The feedback loop also sharpens the workflow design that drives consumption in the first place. A forecast that surfaces which workflows draw the most assists tells you where efficiency work has the highest return, which protects the commitment without sacrificing the automation outcomes. Forecasting, monitoring and design improvement reinforce each other across the term, and the buyers who treat them as one discipline keep their AI cost predictable in a way that point estimates never achieve.
Forecasting is ultimately a leverage discipline as much as a budgeting one. A buyer who walks into the renewal with a defensible model built from real usage negotiates from evidence, while a buyer who relies on the vendor estimate negotiates from assertion. The model supports every ask, the committed pool size, the overage rate, the conversion right and the term length, and it carries forward into the next renewal as the reference point. The work compounds, because each term of disciplined forecasting makes the next negotiation stronger and the cost more predictable
FAQFrequently asked questions
What is Now Assist consumption forecasting?

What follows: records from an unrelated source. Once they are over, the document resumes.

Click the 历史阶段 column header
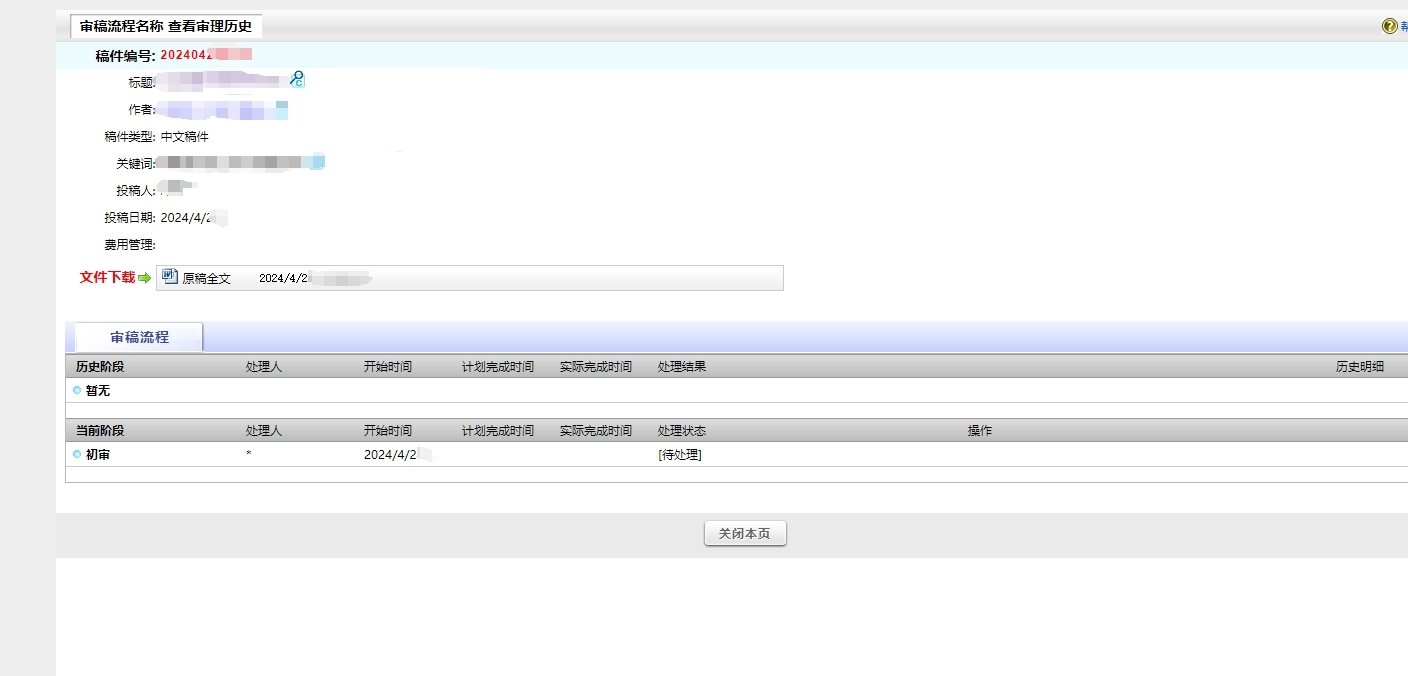The image size is (1408, 676). (100, 367)
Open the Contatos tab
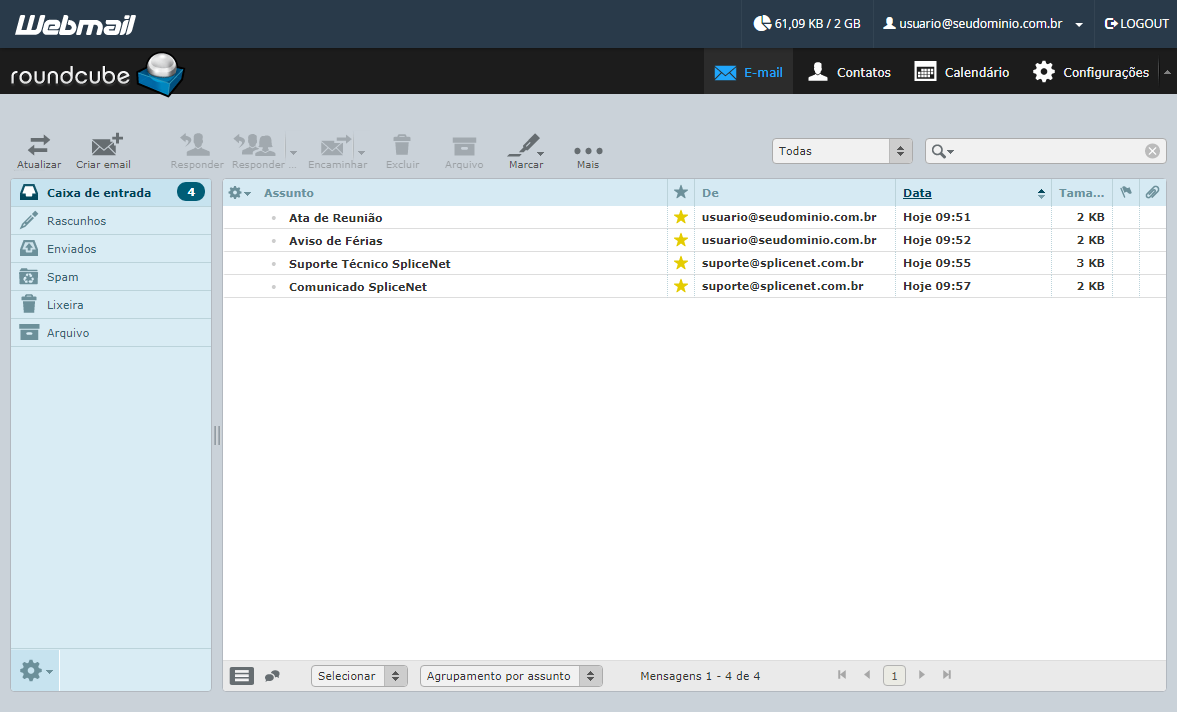 click(850, 72)
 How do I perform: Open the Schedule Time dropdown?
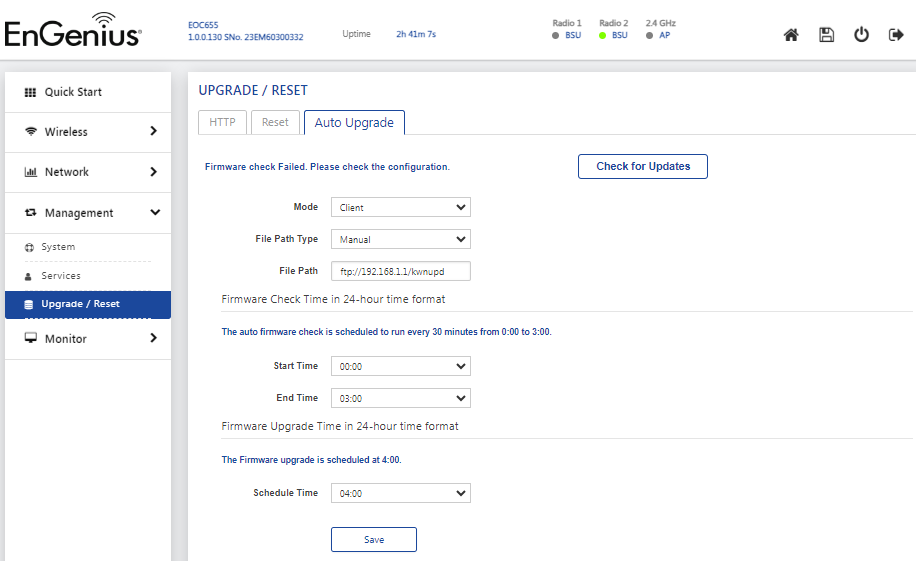tap(401, 493)
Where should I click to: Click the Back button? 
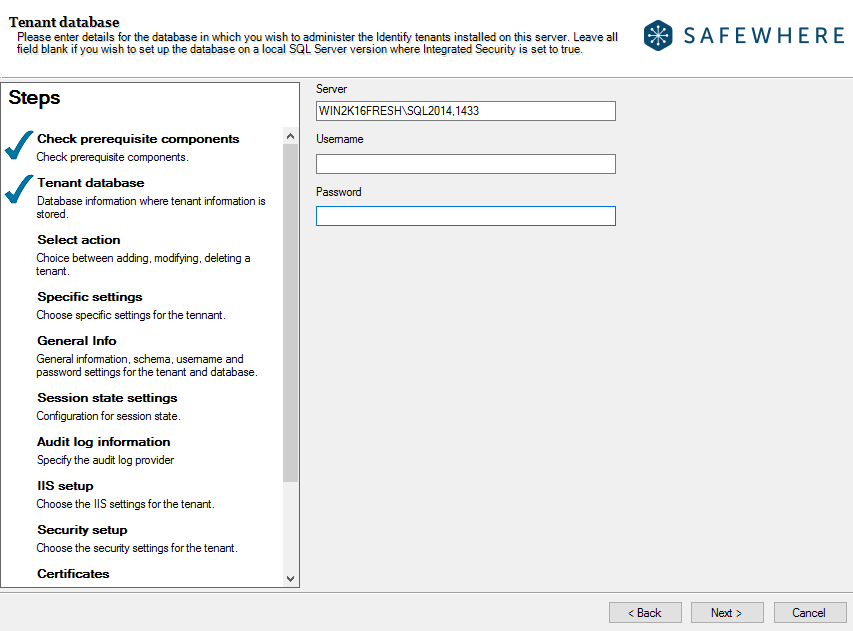tap(645, 612)
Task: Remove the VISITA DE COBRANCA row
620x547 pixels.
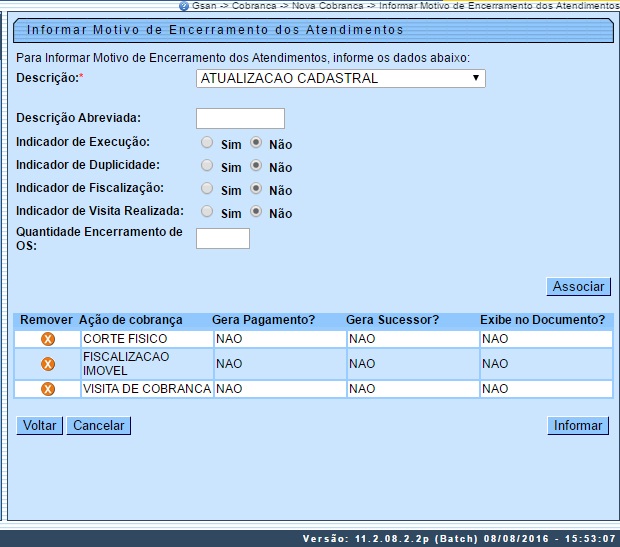Action: click(47, 389)
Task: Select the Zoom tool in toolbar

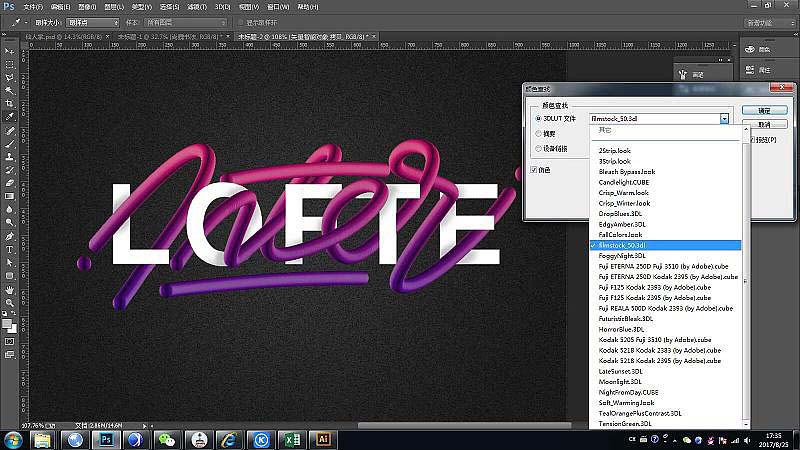Action: [x=9, y=303]

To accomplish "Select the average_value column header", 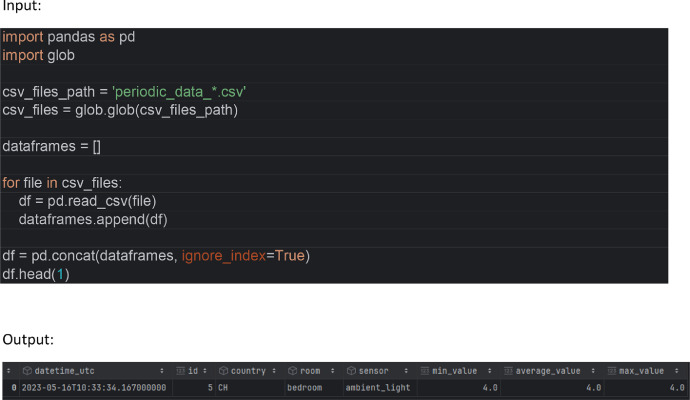I will pyautogui.click(x=548, y=371).
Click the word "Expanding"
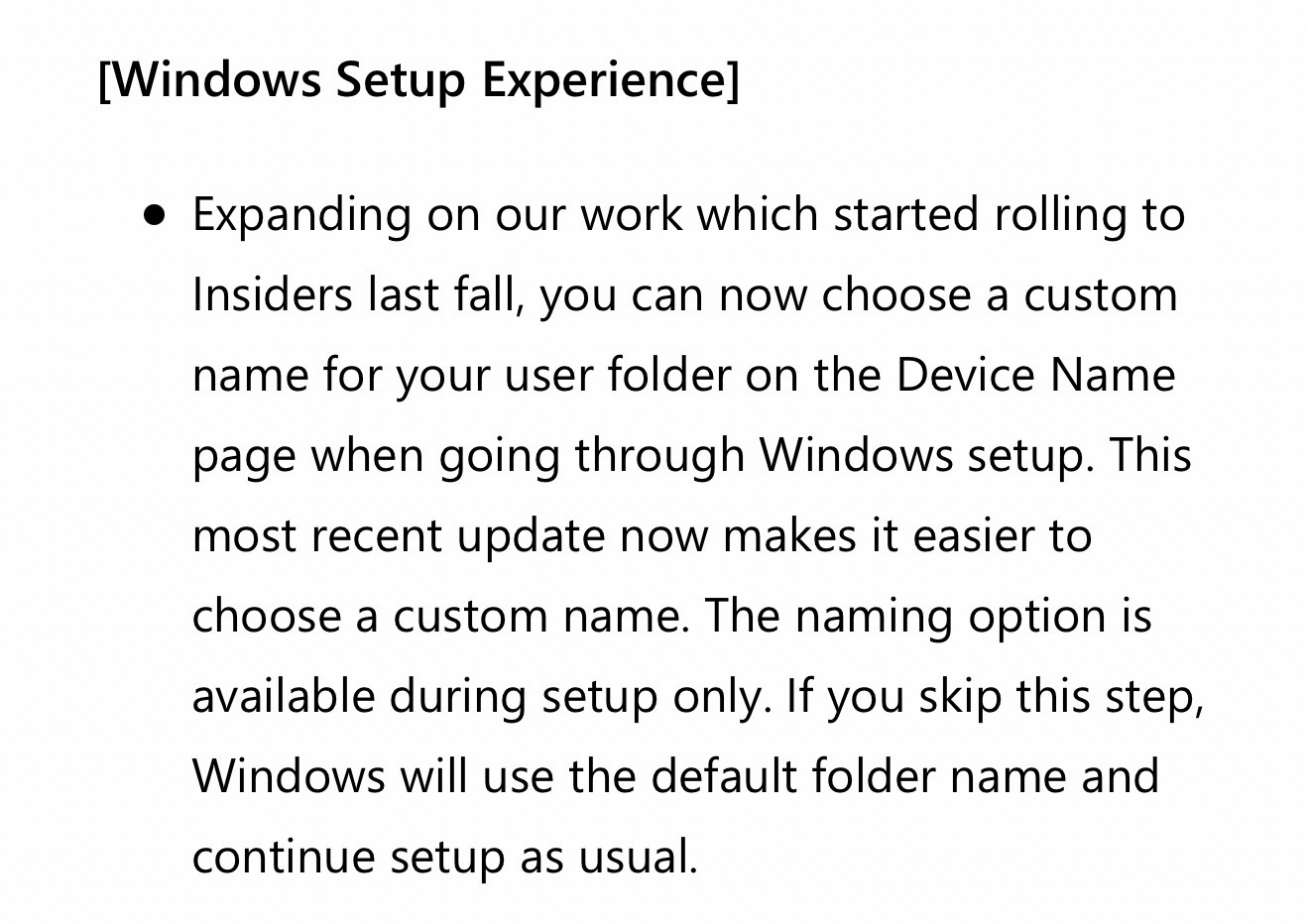The height and width of the screenshot is (924, 1309). click(301, 215)
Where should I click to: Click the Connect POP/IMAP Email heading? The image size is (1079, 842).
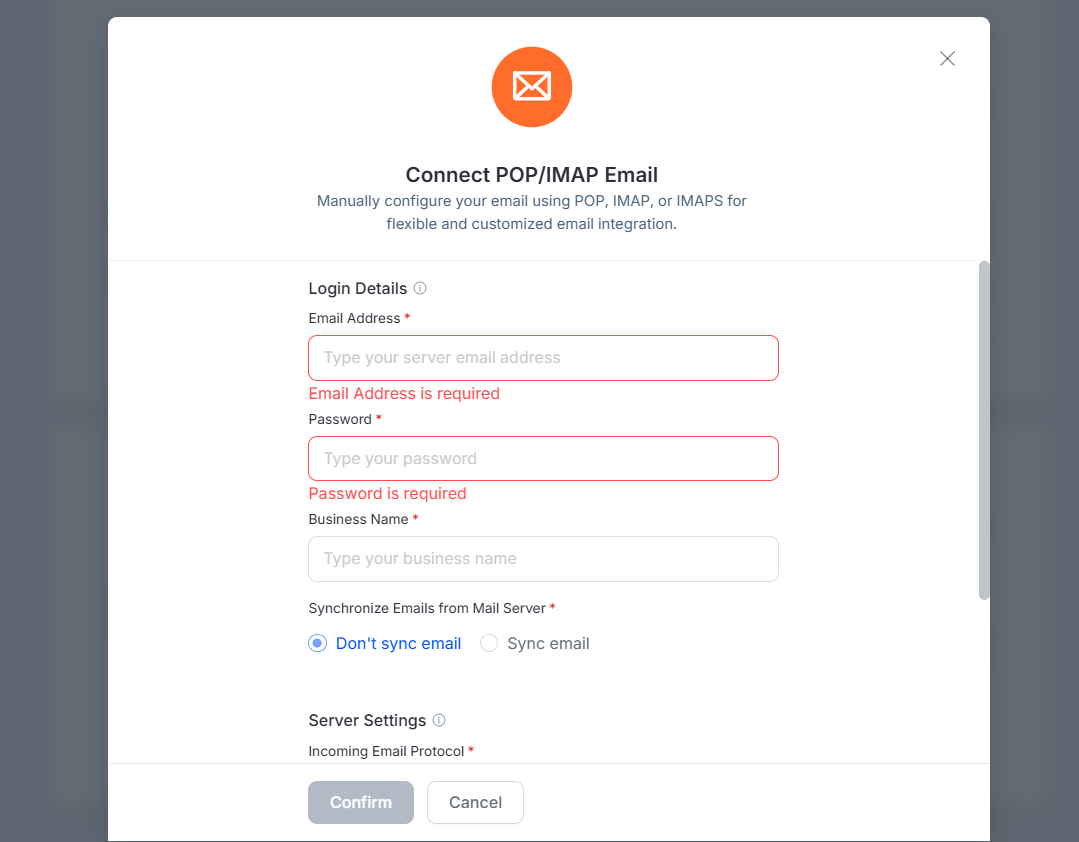531,175
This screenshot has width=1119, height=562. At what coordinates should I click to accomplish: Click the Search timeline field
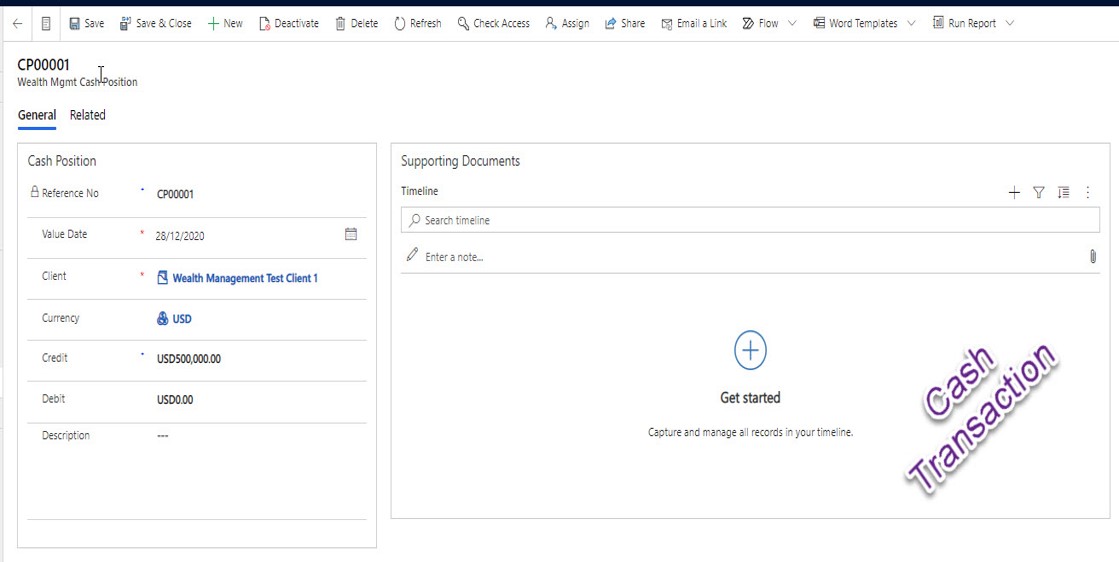tap(750, 220)

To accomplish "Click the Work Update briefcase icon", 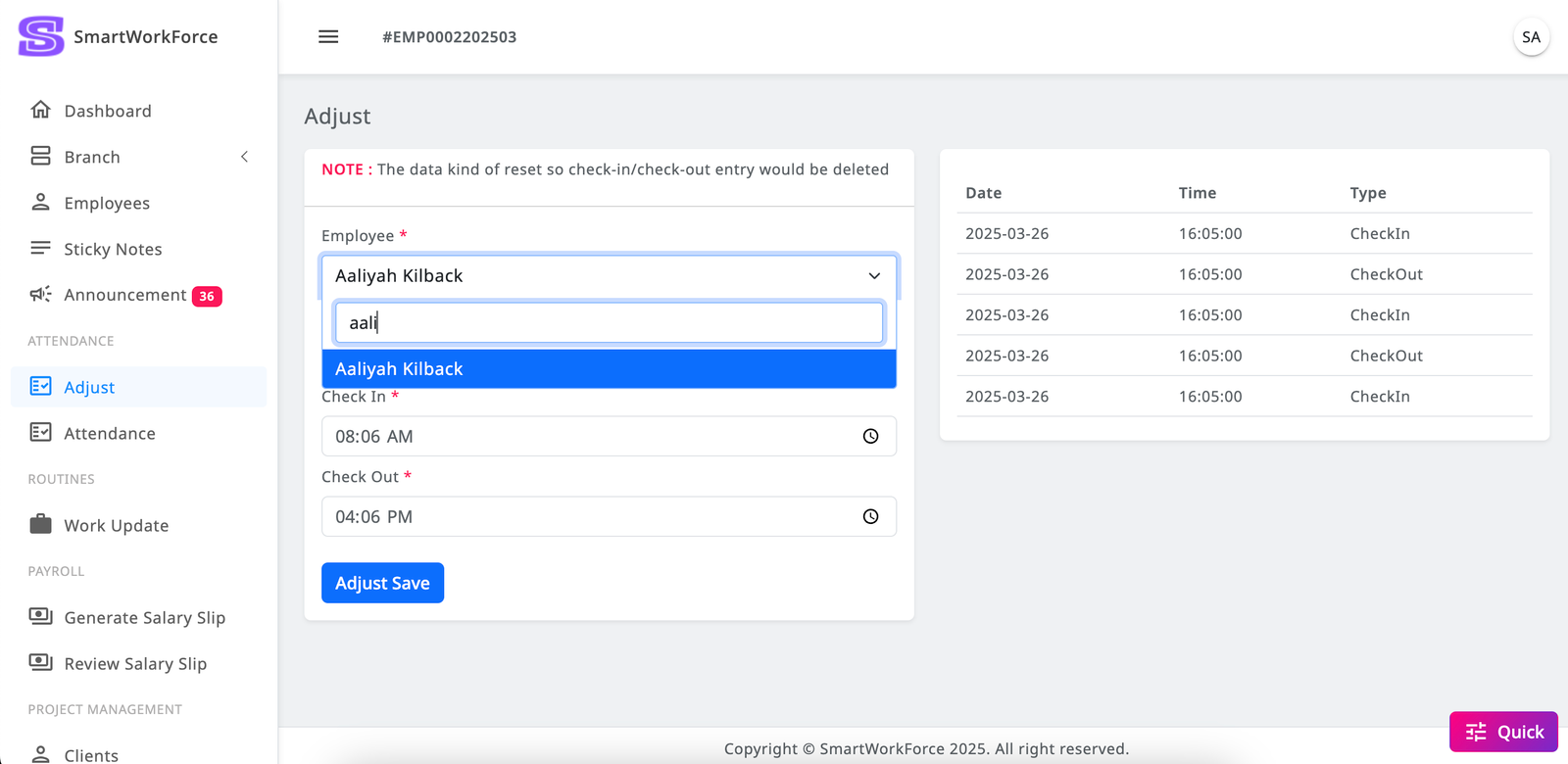I will pos(40,525).
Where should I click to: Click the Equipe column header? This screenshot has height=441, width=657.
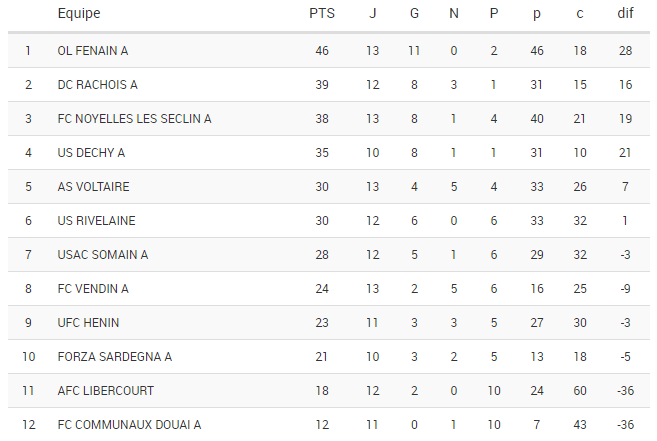pyautogui.click(x=79, y=14)
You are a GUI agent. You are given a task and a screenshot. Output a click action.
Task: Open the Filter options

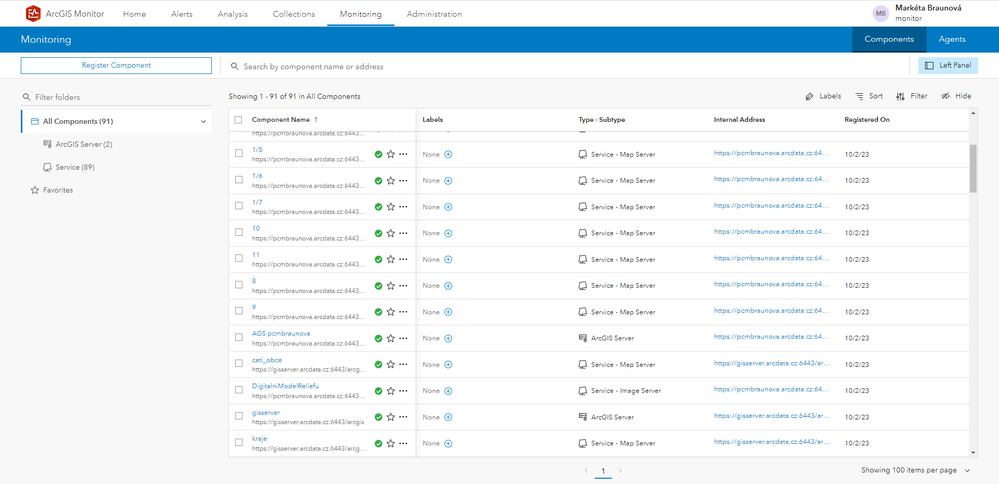pos(911,96)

It is estimating how many assists your workloads will draw across the contract term. Because AI is bundled but assists are metered, the forecast determines the size of the commitment you buy and the overage you risk, making it the most important input to your AI cost.
How do I build a consumption forecast?
Start from a baseline, ideally pilot data, then weight for the mix of simple and large agentic actions. Model conservative, expected and aggressive adoption scenarios and use the spread to set the committed pool size and the headroom you negotiate.
Why not just use the vendor forecast?
Vendor forecasts tend to either size high to lock in capacity or size low with a punitive overage rate. Many also treat assist draw as flat, ignoring that agentic actions consume more. Bring your own weighted forecast and reconcile the two models.
How does the forecast affect renewal terms?
It is the evidence behind every ask: a committed pool sized with headroom, a fixed overage rate, a conversion right and the right term length. A defensible forecast turns each negotiating position from assertion into evidence.
Are these forecasting figures official ServiceNow prices?
No. They are typical negotiated outcomes based on benchmark observations across real enterprise renewals, used as internal leverage. They are not official list prices and depend on your adoption profile.